We conclude from our examination of the record that there was substantial evidence to support the Board's order with respect to 8(a) (1) and 8(a) (3) violations. However, we are not satisfied that the facts in this case warrant the bargaining order.
While NLRB v. Gissel Packing Co., 395 U.S. 575, 89 S. Ct. 1918, 23 L. Ed. 2d 547 (1969), sanctions such an order in certain circumstances, our decision in NLRB v. Essex Wire Corp., 496 F.2d 862 (6th Cir., 1972), which followed the decision of the Fifth Circuit in NLRB v. American Cable Systems, Inc., 427 F.2d 446 (5th Cir. 1970), is more appropriate to the fact situation here. The Fifth Circuit in American Cable Systems described the reasoning of the Board in ordering the company to bargain, as 'a litany, reciting conclusions by rote without factual explication.' 427 F.2d at 449. We think the same is true in the present case.

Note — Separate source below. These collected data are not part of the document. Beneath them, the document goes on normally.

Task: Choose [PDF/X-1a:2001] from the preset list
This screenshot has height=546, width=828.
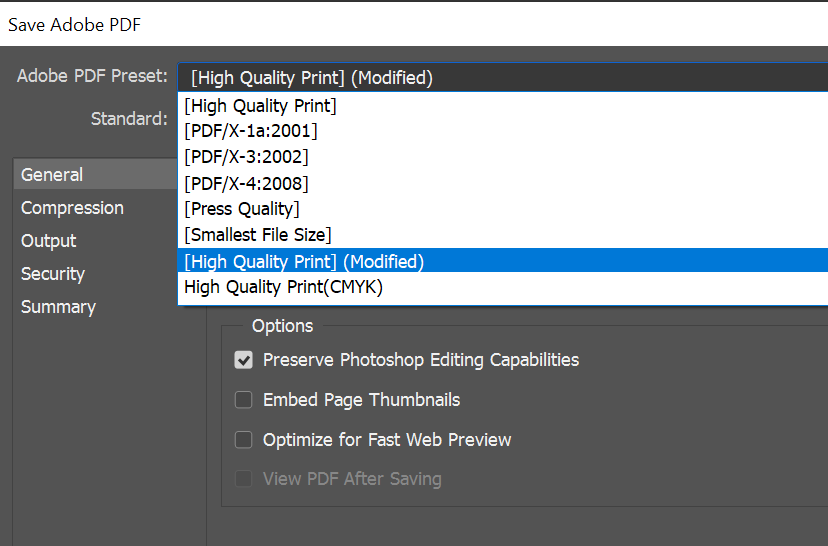Action: [503, 131]
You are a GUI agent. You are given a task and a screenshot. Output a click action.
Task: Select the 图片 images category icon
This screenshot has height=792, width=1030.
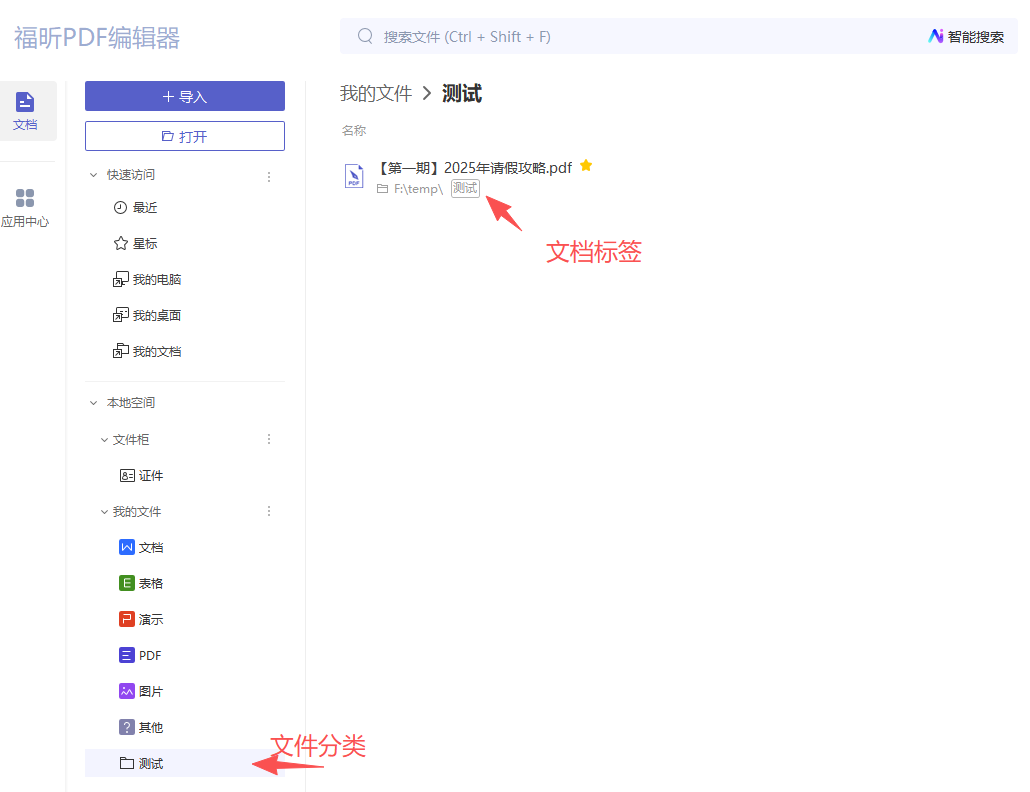pyautogui.click(x=127, y=692)
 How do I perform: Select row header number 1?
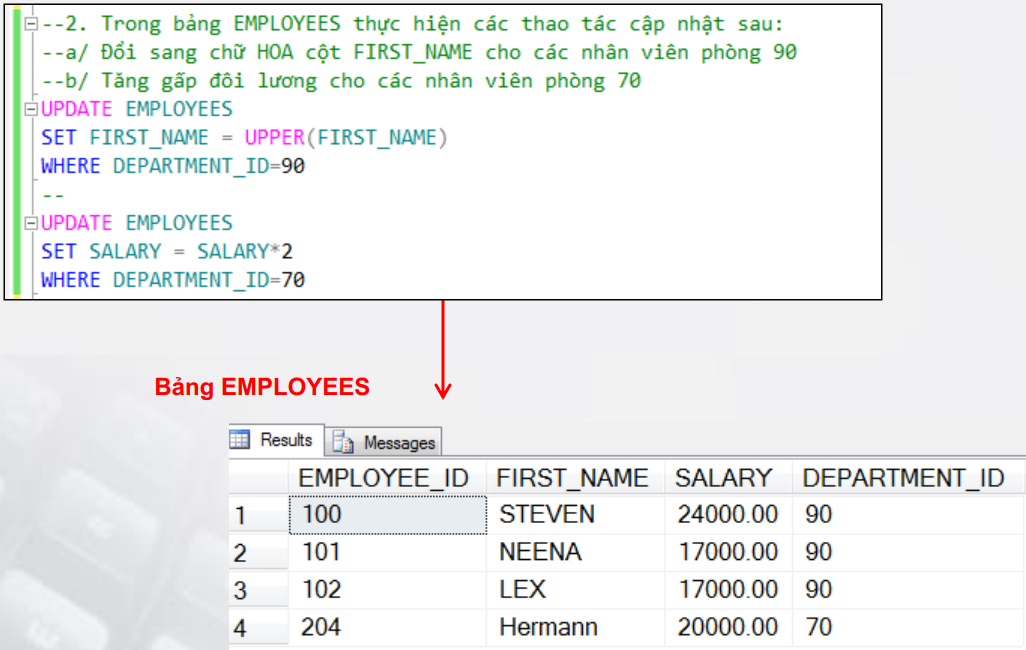point(240,516)
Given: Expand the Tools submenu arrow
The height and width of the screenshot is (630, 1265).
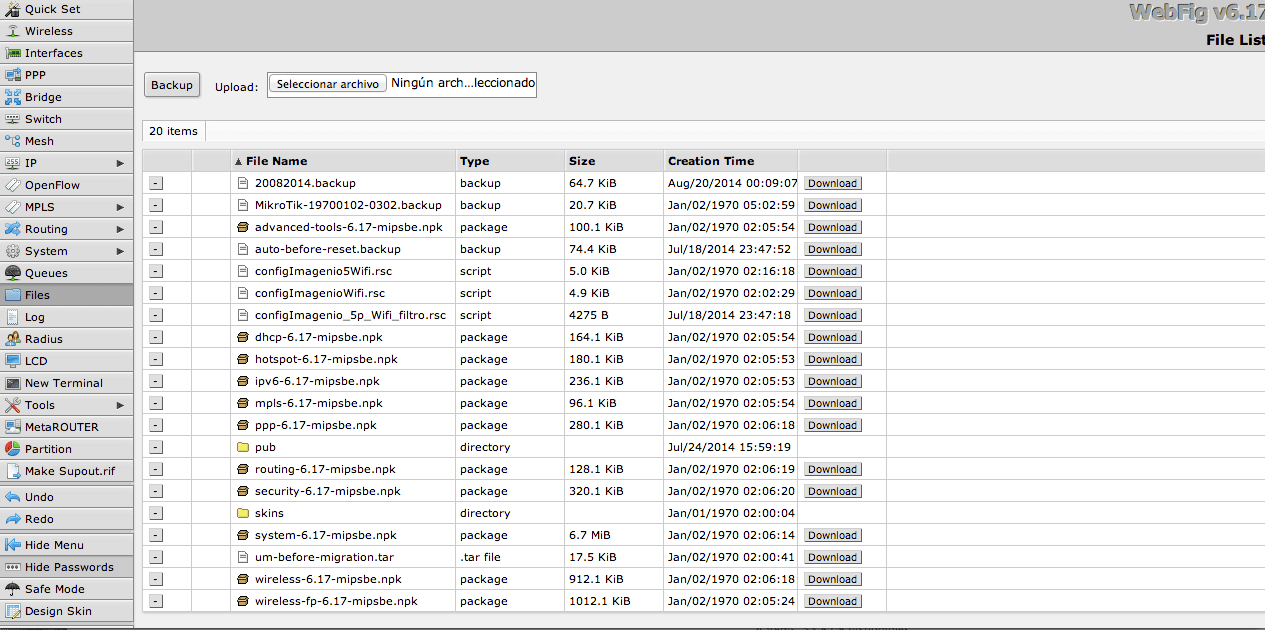Looking at the screenshot, I should (120, 405).
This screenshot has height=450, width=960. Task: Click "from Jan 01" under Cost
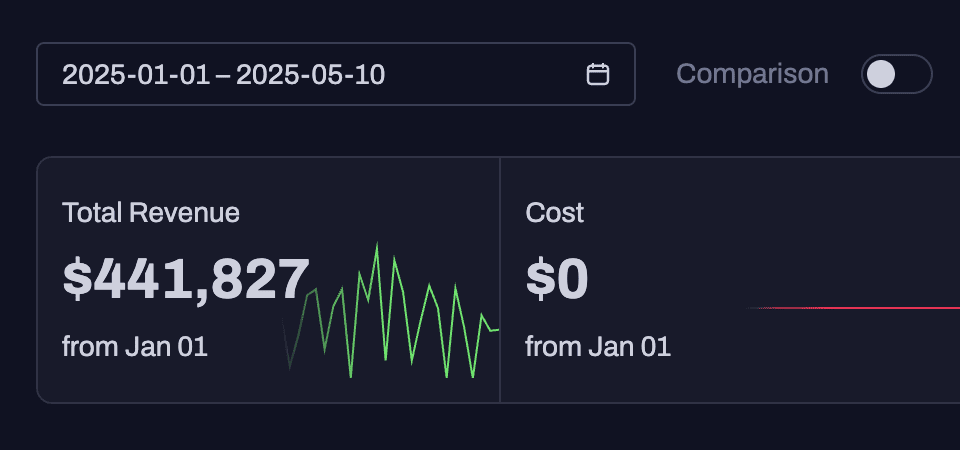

The interrogation violation in this case was only marginal. The answers of the one employee involved were honest and direct, and they indicate little real coercion. Moreover, this one incident took place back in April, 1972, and simply does not have a continuing impact. Likewise, the vacation policies with respect to part-time employees and grievance procedures have also been in effect for that long, and while they may have had some impact in the first election we cannot conclude that those actions still would prevent a fair election at this time.
With respect to the Section 8(a) (3) violations, it appears that in September, 1972 all of the three discharged employees were offered reemployment. This was five months after their initial discharges, and long before the company was under any order to offer reinstatement in July, 1973. One of the three discharged employees (Mass) accepted the offer; onr (Musial) rejected the offer; and one (Baer) did not respond.
We are of the opinion, considering the record as a whole, that there is not substantial evidence to support the Board's bargaining order.
The hearing before the Administrative Judge on the unfair labor practices charges filed against the company was closed on November 26, 1972.
The company moved in this Court to supplement the record on appeal with affidavits showing that on February 1, 1973, prior to the decision of the Administrative Judge and the decision of the Board, the company sold all of its assets to Panax, Inc.; that the business is being operated by new management; and that there has since been a turnover in employees of more than fifty percent. The motion was denied by a Judge of this Court, and the papers have been appended to Respondent's brief filed in this Court.
It is clear that there can be no adjudication of liability against a successor without affording it full opportunity to present any defenses which it may have. Golden State Bottling Co. v. NLRB, 414 U.S. 168, 94 S. Ct. 414, 38 L. Ed. 2d 388 (1973). A bona fide successor with knowledge of an unfair labor practice may be ordered to reinstate a discharged employee, with back pay. The old company and the successor are jointly and severally liable for the back pay award. Golden State, supra.1
Enforcement is ordered against the company only of the Board's order finding a violation of Sections 8(a) (1) and 8(a) (3) of the Act; and enforcement is denied as to the Section 8(a) (5) alleged violation.
A cease and desist order may not be entered against the successor because it did not commit any unlair labor practice. Thomas Eng'r Corp., 179 NLRB 1029, enforced sub. nom., United Automobile Workers v. NLRB, 442 F.2d 1180 (9th Cir. 1971)
A successor is not liable to carry out the provisions of a collective bargaining agreement. NLRB v. Burns Int'l Security Services, Inc., 406 U.S. 272, 92 S. Ct. 1571, 32 L. Ed. 2d 61 (1972).